Twenty minutes later he had Rajiv, Martin Bailey and Francesca all drinking coffee in his office.
‘I’ve had a phone call from my American friends,’ he began briskly. ‘The offer to buy Britex’s household-textiles business is not going to go forward.’
‘Oh, Lord. Did they get cold feet again?’
‘No, Rajiv, I did. Look, think about it. What they wanted to do was to buy the business and move the manufacturing to that factory of theirs in Birmingham. Now that would di
g Britex out of a financial hole in the short term, but they’d then be left with a factory twothirds empty and nowhere to lay off the overheads. They’d have to make another load of people redundant, and in a year’s time they’ll be in a hole again because the overheads are too high.’
‘So you suggested that your Americans close their Birmingham factory and move that business into Britex’s factory instead?’
‘Well done, girl. But then what happens? How do they and Britex manage to run production lines side by side?’
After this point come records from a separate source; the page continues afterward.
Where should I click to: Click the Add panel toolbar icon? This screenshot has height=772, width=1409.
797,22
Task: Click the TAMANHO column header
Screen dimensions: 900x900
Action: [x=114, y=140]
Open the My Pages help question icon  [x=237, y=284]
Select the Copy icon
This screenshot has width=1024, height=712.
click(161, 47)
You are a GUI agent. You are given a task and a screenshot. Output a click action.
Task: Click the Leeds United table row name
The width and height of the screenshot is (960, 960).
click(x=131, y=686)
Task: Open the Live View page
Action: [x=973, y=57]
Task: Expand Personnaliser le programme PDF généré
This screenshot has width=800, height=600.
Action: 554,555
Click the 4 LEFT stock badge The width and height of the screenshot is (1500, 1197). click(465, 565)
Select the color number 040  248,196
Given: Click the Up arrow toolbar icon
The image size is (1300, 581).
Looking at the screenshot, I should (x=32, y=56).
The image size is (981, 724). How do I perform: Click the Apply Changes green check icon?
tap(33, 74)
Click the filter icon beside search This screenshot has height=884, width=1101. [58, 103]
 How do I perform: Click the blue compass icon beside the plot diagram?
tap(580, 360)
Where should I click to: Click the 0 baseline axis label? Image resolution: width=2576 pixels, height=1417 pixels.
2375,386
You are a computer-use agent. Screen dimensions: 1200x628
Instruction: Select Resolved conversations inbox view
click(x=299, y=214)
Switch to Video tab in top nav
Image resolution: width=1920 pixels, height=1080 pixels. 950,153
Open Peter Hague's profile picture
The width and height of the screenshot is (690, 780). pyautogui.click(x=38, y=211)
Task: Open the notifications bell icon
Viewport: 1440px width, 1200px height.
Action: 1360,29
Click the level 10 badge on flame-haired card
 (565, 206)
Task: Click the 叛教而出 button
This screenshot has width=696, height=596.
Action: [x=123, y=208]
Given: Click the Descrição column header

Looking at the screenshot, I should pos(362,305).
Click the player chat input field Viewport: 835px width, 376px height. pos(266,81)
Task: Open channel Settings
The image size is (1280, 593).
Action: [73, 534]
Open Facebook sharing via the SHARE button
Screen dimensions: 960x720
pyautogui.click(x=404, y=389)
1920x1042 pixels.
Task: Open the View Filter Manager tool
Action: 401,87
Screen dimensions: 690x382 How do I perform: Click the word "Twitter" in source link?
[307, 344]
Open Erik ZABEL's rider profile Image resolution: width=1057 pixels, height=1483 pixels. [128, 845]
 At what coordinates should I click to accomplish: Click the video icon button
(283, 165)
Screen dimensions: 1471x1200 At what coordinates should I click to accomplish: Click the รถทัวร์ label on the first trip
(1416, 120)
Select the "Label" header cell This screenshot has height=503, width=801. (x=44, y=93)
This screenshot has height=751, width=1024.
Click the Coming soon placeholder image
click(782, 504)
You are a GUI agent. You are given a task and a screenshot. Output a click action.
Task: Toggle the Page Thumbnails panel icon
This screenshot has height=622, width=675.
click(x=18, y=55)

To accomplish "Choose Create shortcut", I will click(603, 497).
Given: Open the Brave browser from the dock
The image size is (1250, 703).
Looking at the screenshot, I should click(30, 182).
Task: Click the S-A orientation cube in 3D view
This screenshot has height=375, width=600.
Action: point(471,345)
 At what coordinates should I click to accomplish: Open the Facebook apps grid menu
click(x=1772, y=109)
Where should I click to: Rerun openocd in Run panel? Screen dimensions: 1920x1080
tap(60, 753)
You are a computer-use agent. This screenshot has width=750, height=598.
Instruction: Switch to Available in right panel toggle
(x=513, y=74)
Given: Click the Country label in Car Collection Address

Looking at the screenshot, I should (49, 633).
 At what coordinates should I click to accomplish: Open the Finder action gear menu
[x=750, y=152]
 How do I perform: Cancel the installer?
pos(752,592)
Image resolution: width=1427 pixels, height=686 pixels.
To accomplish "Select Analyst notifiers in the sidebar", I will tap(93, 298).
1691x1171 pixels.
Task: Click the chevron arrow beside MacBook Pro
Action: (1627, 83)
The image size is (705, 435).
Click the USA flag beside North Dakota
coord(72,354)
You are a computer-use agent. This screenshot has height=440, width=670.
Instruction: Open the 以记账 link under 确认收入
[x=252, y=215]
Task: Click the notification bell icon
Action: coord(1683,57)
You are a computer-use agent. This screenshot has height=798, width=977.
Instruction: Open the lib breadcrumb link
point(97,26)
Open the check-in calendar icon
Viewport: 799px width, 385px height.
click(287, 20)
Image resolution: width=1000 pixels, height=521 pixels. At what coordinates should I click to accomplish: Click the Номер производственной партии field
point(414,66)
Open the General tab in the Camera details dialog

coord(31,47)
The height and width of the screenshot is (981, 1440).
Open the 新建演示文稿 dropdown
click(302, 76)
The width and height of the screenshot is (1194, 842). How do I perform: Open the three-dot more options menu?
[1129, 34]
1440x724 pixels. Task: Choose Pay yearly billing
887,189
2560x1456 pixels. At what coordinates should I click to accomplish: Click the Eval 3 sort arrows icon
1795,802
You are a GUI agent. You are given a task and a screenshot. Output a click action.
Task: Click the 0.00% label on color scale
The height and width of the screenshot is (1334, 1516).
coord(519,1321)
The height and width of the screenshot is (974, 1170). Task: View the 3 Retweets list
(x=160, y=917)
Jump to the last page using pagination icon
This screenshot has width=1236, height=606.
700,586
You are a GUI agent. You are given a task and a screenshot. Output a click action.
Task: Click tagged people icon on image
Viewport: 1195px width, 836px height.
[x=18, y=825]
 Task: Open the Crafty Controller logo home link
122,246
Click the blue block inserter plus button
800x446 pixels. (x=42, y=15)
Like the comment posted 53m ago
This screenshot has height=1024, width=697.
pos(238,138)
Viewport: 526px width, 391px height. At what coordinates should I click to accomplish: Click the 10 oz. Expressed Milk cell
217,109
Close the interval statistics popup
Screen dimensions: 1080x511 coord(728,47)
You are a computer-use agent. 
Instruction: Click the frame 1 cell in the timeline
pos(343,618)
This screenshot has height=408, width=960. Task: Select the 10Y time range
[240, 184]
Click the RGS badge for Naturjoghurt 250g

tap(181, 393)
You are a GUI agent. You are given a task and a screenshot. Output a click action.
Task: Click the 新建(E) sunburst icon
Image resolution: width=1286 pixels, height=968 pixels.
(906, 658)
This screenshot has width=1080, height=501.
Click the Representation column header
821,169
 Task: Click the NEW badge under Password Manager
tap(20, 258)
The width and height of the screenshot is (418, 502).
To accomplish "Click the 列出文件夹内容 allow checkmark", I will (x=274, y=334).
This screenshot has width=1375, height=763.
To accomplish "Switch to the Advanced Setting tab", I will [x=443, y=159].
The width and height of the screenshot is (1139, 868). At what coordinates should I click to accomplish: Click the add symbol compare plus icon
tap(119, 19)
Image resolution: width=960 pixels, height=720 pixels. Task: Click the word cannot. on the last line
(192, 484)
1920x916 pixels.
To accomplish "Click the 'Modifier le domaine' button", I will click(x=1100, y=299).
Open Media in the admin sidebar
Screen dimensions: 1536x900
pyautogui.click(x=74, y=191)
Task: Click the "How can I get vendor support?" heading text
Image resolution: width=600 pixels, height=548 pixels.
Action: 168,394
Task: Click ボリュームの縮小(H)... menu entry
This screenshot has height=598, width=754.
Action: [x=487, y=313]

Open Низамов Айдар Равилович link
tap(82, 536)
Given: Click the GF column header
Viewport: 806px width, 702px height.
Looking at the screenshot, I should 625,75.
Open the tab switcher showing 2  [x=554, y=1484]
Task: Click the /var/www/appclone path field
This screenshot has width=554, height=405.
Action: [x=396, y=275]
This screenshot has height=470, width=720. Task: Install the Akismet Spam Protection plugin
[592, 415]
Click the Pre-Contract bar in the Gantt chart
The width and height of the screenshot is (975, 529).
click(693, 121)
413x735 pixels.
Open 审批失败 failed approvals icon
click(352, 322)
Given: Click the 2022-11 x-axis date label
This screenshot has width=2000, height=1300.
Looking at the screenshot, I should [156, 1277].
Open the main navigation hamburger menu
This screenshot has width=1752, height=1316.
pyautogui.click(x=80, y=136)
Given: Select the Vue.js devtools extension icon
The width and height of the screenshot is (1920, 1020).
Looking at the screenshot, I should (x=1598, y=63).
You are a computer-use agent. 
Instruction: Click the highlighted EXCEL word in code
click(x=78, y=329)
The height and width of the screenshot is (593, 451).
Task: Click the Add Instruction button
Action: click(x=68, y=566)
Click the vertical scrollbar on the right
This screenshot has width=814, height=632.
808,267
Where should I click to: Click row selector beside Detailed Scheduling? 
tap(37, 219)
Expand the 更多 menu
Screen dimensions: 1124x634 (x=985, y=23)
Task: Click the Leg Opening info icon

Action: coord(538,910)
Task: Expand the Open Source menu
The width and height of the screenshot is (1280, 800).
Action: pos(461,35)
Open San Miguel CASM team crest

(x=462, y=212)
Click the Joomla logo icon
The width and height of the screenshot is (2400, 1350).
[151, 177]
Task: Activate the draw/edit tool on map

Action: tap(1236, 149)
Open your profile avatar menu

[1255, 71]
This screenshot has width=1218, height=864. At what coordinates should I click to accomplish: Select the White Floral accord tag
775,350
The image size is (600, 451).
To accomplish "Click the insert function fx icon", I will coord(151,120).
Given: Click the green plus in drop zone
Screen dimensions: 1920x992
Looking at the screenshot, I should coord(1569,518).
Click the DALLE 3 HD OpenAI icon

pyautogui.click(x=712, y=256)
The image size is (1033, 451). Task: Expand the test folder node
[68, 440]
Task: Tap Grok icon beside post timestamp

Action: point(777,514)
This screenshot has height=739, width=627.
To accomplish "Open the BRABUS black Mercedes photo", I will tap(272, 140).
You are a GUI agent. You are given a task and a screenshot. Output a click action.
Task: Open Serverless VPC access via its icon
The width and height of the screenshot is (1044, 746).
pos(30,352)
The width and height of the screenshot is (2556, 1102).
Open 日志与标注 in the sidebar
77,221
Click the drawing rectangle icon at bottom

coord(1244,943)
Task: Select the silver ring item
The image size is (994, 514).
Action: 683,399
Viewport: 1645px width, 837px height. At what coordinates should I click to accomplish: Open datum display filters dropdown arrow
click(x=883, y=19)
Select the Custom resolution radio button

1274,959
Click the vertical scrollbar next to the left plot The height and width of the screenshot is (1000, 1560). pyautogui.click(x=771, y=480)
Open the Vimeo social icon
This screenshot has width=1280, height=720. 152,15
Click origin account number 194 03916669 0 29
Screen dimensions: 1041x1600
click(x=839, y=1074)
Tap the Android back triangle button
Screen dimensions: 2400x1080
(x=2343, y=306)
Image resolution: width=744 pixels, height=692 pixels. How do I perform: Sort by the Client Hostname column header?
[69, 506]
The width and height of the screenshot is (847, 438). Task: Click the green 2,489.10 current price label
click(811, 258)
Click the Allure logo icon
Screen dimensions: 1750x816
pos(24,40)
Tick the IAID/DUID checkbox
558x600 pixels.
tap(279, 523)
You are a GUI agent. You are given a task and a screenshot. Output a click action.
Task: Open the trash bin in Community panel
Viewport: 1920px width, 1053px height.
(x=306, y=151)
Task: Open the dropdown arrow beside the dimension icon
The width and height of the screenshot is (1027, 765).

‘There are two buildings — I mean, Britex could keep one?’
‘I thought I had a better idea. My American friends could buy the whole company, with a slug of assistance from HMG. They would be a much better bet in the long term than the people running the company right now.’
‘But isn’t Peter Hampton quite good?’ Francesca was looking worried and distressed.
‘Well, lass, who has presided over the company’s decline? They told me when I came here that we were in the job-preservation business, and that didn’t mean management jobs if management had effed it up.’
Martin Bailey observed that the Americans would surely not be prepared to buy the company, they’d only want to buy the assets, and that meant a receivership. Henry nodded, in confirmation of a point that seemed obvious to him, but Francesca and Rajiv looked at each other. Henry swept on, ignoring them. ‘So the Americans are flying over later today, we meet the Britex directors tomorrow in Yorkshire — they are all there for the funeral of that poor chap who got mugged — and we stay the night and go round the factory with the Americans in the morning.’
‘Ministers!’ said Rajiv and Francesca, in unison. ‘Henry, we have to consult.’
Rajiv as senior man got his breath back first. ‘Henry, we do have procedures. We ought to go to the committee, and ask them to consider this as a proposal before we go rushing off.’
‘It isn’t a proposal before the Americans have decided whether they are interested.’ Henry pointed out. ‘What can we go to the committee with? I’m not prepared to recommend any rescue package for Britex with its present debts and its present management, so what is the committee going to do? Tell me I’m wrong?’